Di tengah euforia pembangunan militer terbesar Eropa dalam beberapa dekade terakhir, ada satu aroma aneh yang tak bisa disembunyikan: bau ketergantungan. Senyap tapi menyengat. Dari Paris hingga Berlin, dari Kopenhagen hingga Ottawa, para pemimpin politik berdiri tegak sambil berbicara tentang otonomi strategis, tentang kedaulatan, tentang Eropa yang kuat dan mandiri. Tapi tangan mereka? Sedang menandatangani kontrak pembelian senjata dari Amerika Serikat.
Inilah paradoks yang terlalu mencolok untuk diabaikan. Di satu sisi, Eropa tengah menyusun rencana pertahanan raksasa, dengan anggaran mencapai €14 triliun dalam satu dekade—angka yang bahkan bisa membuat mata CEO Lockheed Martin berbinar-binar. Di sisi lain, banyak dari belanja itu justru akan memperkuat industri pertahanan negeri Paman Sam. Bukan negeri sendiri. Di tengah ancaman nyata dari Rusia, Eropa menjawab dengan membeli lebih banyak rudal Amerika, bukan membangun kapasitasnya sendiri. Ironis? Lebih dari itu. Ini seperti seseorang yang bersumpah ingin mandiri, lalu meminjam uang dari orang yang tak bisa dia percaya.
Rasmus Jarlov, anggota parlemen Denmark, tak segan berkata lantang: “Membeli senjata Amerika adalah risiko keamanan yang tidak bisa kami jalankan.” Ucapan yang terdengar berani, tapi sekaligus menunjukkan betapa dalamnya keraguan Eropa terhadap mitra trans-Atlantiknya sendiri. Ya, mitra yang sama yang presidennya pernah bercanda ingin mencaplok Greenland, dan secara terbuka mengagumi Putin. Sementara rakyat Ukraina berjuang mempertahankan tanah airnya dengan senjata-senjata yang sebagian besar berasal dari AS, Eropa justru makin terperosok ke dalam jerat ketergantungan struktural yang mereka ciptakan sendiri.

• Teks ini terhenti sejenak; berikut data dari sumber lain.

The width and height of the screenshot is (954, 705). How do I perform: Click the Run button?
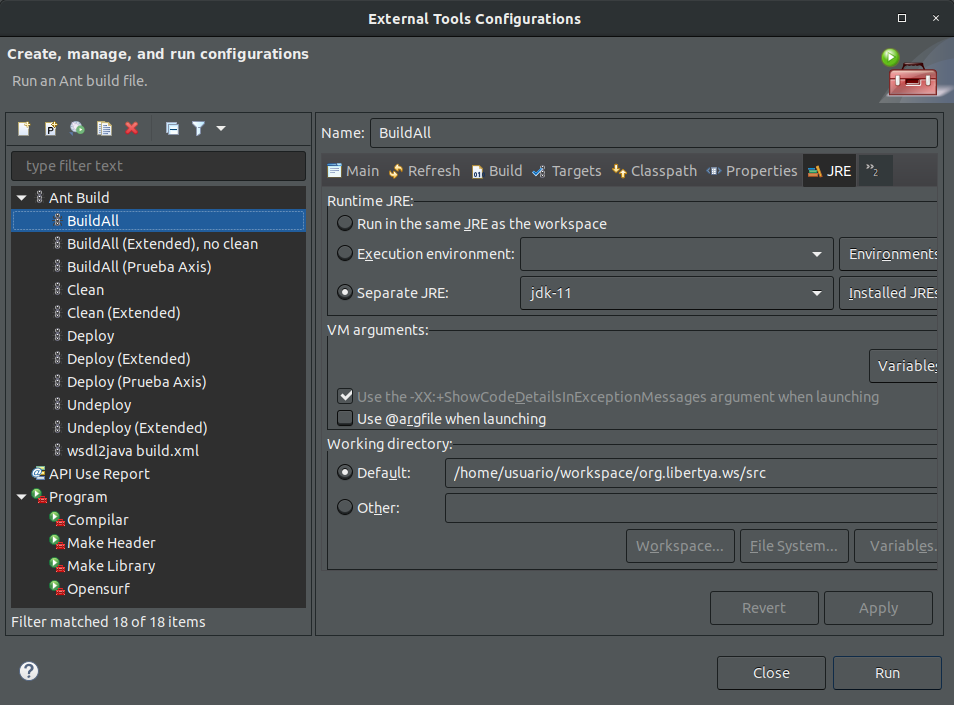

Lihat saja Kanada. Negara yang dikenal tenang dan sopan itu kini mulai gusar. Mereka sedang mempertimbangkan keluar dari program jet tempur F-35 buatan AS dan beralih ke Gripen Swedia. Alasannya sederhana dan menyakitkan: mereka tak ingin tiga perempat belanja pertahanannya terus mengalir ke Washington. Bahkan Perdana Menteri Mark Carney, yang bukan dikenal sebagai penghasut massa, mengatakan hal ini secara terbuka. Sebuah tamparan bagi narasi “solidaritas” yang selama ini dikibarkan oleh pakta-pakta pertahanan Barat.
Sementara itu, Prancis—dalam gaya khasnya yang bangga dan setengah sinis—mendorong inisiatif lokal senjata dalam lingkup Uni Eropa, bahkan meluncurkan paket pendanaan €150 miliar untuk industri pertahanan. Tapi jangan buru-buru bertepuk tangan. Karena walau dana disiapkan, realitasnya tak sesederhana itu. Eropa kekurangan kapasitas industri, logistiknya tersendat, dan sistem senjatanya… terlalu banyak dan terlalu rumit. Friedrich Merz, Kanselir Jerman, dengan jujur mengakui bahwa Eropa punya “terlalu banyak sistem, terlalu sedikit unit, dan produksinya terlalu mahal.” Sebuah cara sopan untuk mengatakan: kita terlalu kacau untuk mandiri.
Lucunya, saat Eropa bingung sendiri, Amerika justru mencetak rekor. Pada Januari lalu, pemerintah AS melaporkan penjualan senjata ke luar negeri senilai $318,7 miliar—naik 29 persen dibanding tahun sebelumnya. Dari total bantuan $113 miliar ke Ukraina, sekitar $68 miliar ternyata dibelanjakan… ya, di dalam negeri AS sendiri. Bisnis senjata AS sedang makmur. Perang jadi peluang. Dan Eropa? Jadi pasar.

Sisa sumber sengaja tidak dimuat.